Tomado o susto do momento, o Severino calado
Se jogou de cara no chão, de joelhos prostrado
Deus olhou o cabra encolhido e disse com cara de enfado
Se levante e sente a bunda nesta cadeira ao seu lado

Meu senhor, eu te louvo, disse o Severino tremendo
Deus olhou meio de soslaio e disse: homem tome tento
Se aprume e me assunte, que o rapapé não tá a contento
Deixe de puxassaquismo e vamos ao que é o intento

Meu senhor, teu livro santo, de cabo a rabo já li
Deus já um tanto arretado, responde: não te entendi
Fiz sonetos e sinfonias, mas a Bíblia eu não escrevi
Por sinal nem gosto muito de algumas coisas ditas ali

Severino perturbado, com um Céu que não entende
Clama que o Salvador diga o que dele se pretende
Deus responde com a pergunta: O Dalí ou o Allende?

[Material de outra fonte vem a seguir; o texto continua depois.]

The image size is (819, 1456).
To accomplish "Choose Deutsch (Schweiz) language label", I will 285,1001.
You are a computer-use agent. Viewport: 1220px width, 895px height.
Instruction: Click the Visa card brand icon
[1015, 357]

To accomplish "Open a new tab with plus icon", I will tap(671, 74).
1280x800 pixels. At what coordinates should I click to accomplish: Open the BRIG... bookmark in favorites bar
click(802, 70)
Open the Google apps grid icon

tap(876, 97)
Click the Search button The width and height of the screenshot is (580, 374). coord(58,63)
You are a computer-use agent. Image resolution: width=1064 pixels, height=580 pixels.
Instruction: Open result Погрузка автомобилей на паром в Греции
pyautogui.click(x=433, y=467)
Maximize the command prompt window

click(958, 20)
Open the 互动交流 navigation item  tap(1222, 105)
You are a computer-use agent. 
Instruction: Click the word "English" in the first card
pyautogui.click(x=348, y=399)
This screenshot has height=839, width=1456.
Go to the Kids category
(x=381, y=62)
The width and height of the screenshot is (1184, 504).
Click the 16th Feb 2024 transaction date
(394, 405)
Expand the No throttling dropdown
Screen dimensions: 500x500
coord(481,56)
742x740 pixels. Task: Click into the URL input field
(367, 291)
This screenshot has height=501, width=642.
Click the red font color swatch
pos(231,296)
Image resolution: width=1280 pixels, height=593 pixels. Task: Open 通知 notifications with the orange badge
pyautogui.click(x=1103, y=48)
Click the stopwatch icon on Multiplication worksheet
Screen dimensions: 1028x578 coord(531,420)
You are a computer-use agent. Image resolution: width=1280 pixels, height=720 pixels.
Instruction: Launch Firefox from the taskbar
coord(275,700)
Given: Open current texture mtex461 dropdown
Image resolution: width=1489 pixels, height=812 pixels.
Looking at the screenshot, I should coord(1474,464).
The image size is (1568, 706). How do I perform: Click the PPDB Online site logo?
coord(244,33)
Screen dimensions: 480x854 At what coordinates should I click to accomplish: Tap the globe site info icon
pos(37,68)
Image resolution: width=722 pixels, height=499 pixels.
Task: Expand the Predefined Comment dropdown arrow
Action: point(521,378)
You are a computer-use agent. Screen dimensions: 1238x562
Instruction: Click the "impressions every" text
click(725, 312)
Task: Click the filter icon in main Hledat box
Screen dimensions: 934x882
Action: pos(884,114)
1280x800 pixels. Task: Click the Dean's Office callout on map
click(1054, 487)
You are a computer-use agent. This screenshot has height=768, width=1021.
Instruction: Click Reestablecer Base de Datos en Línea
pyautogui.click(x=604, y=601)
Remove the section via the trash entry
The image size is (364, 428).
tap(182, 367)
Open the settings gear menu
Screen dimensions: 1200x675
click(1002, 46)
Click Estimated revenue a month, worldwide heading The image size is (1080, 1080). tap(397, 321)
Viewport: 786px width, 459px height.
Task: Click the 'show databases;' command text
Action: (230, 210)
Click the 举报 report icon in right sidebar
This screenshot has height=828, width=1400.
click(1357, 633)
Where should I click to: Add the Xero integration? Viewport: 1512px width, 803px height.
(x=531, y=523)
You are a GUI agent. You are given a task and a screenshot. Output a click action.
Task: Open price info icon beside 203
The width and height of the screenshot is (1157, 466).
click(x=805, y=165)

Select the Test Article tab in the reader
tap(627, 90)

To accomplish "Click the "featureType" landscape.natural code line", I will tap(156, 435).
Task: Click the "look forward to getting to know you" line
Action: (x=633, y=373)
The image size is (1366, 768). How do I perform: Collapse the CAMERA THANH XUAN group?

Diante do diferente de tudo que esperava
O remido jogador tenta a última cartada
Pede a Deus que o livre do inferno e que lhe conceda a graça
De graça nem almoço, disse Deus, sua proposta é negada

Um terror maior então tomou a face do crente,
Implorou para não ser jogado no lago de fogo inclemente
Mas porque eu faria isto, homem, que idéia mais desenxabida
Esta história de inferno é por demais descabida

Sem graça e sem inferno, sem Bíblia e sem Jesus,
Quedou-se triste Severino, como se carregasse uma cruz
Deus deu-lhe dois safanões, choradeira não me seduz
A eternidade é longa, e ela que te conduz
O infinito é grande, e é ele que te traduz
Severino, és um homem, no teu ser há luz

E foi assim que o Severino, um cabra bem diferente
Que foi jogador rufião e tornou-se fiel crente
Converteu-se ele de novo, agora em gente normal
Desistiu das armadilhas que arma a crença boçal
Porque descobriu Severino, que o seu Deus era legal.